Showing posts with label grilled cheese sandwich. Show all posts
Showing posts with label grilled cheese sandwich. Show all posts

Tuesday, April 17, 2012

A Classic Revisited And A Trip North

Walking into the Palm on Friday evening harkened an older era, one where waiters happily delivered steaks in butcher coats, where dark-paneled rooms and pedestrian American cabernet sauvignon by the glass was de rigeur. These days, steakhouses are sleeker, and with the emergence of the Bloomberg law, which states that restaurants with more than one outpost in the city must list the calories next to each menu item, the Palm has the character-less feel of a chain restaurant. Did you really need to know, for instance, that your wedge salad weighs in at a preposterous 960 calories, over 100 more than the boneless rib-eye?

Probably not. Such issues do not detract from the quality of a barely-bound giant crab cake, served with a tart and sweet salad of pineapple and mango and a spicy mayonnaise. Calories be damned; the bone IN rib-eye is still worth every one of its nearly 1200 calories, owing largely, I think, to the thick deckle of fat that surrounds the marbled meat. Wild mushrooms (calories? You don't want to know) are bathed in vinegar and salt, a sort of agrodolce take on a normally creamy classic. But with those three delicious items alone, along with a nine ounce glass of mediocre cab and a tiny onion roll with cold butter, I blew my calorie budget for two days. I didn't look at the dessert menu. It would have been too scary.

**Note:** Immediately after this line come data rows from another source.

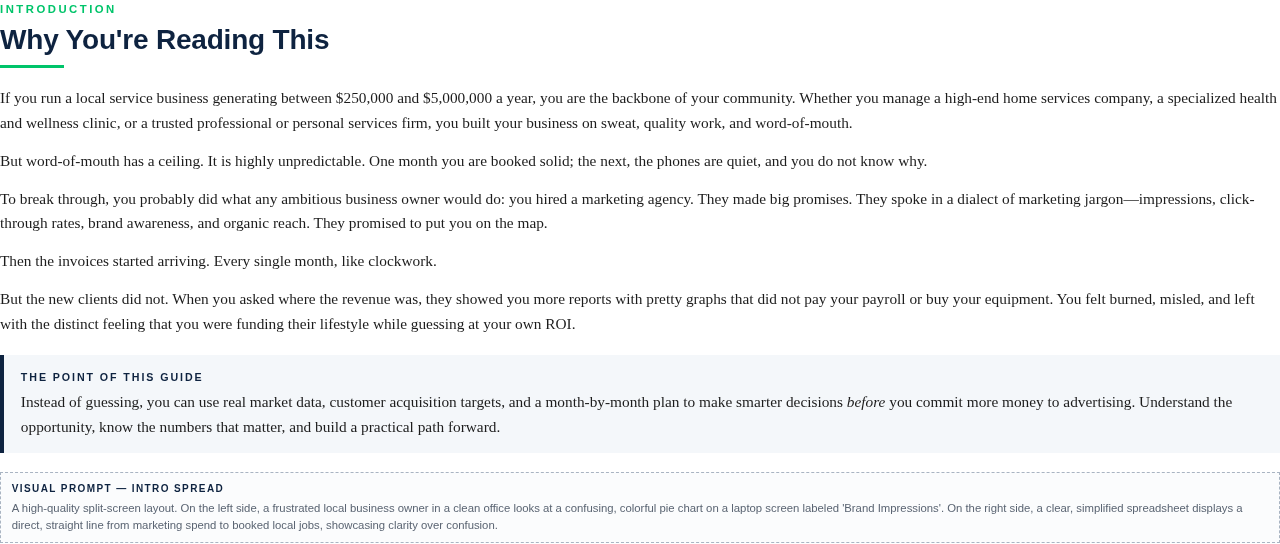Click the phrase 'hired a marketing agency'
The image size is (1280, 544).
coord(614,199)
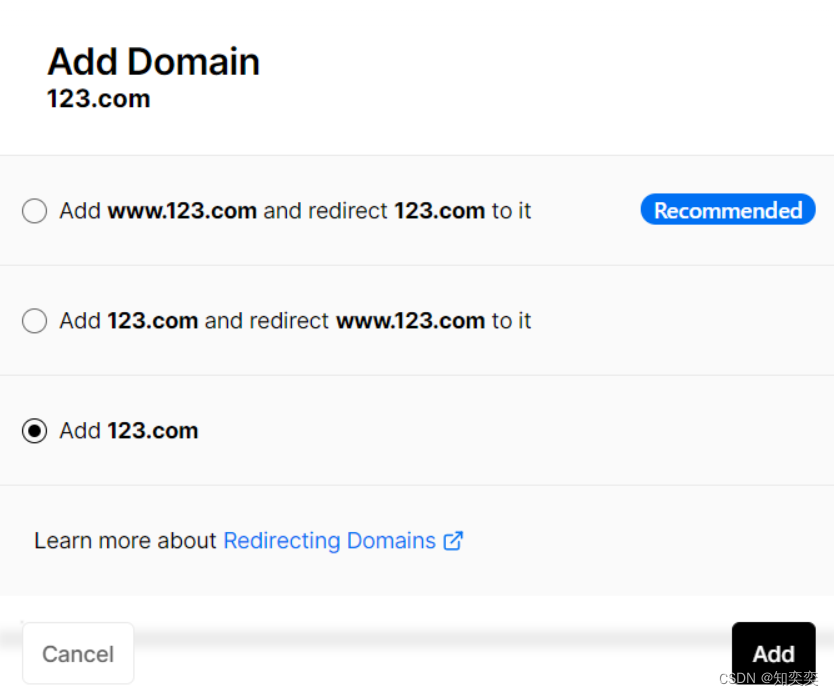Confirm with the black Add button
The image size is (834, 696).
[x=773, y=654]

Hudson Hil's, in Cold Spring, New York, couldn't have been more different. The tiny white clapboard restaurant, with a wraparound porch that looks out onto Cold Spring's Main Street, facing the Hudson, features local meats and grass-fed beef. One side of the restaurant has a liquor license and the other does not, so we had to wait for a table on the boozy side to vacate before we could order our barely tippling Sunday afternoon bellinis. A pressed grilled cheese sandwich on toothsome French bread played the line between sweet and savory: aged gouda, thin-sliced apples, fig compote. A rueben on rye was delicate in its balance of corned beef, sauerkraut, and Russian dressing. In the damp spring air, surrounded by fresh bloomed trees and a population emerging from winter, the sandwiches approached perfection.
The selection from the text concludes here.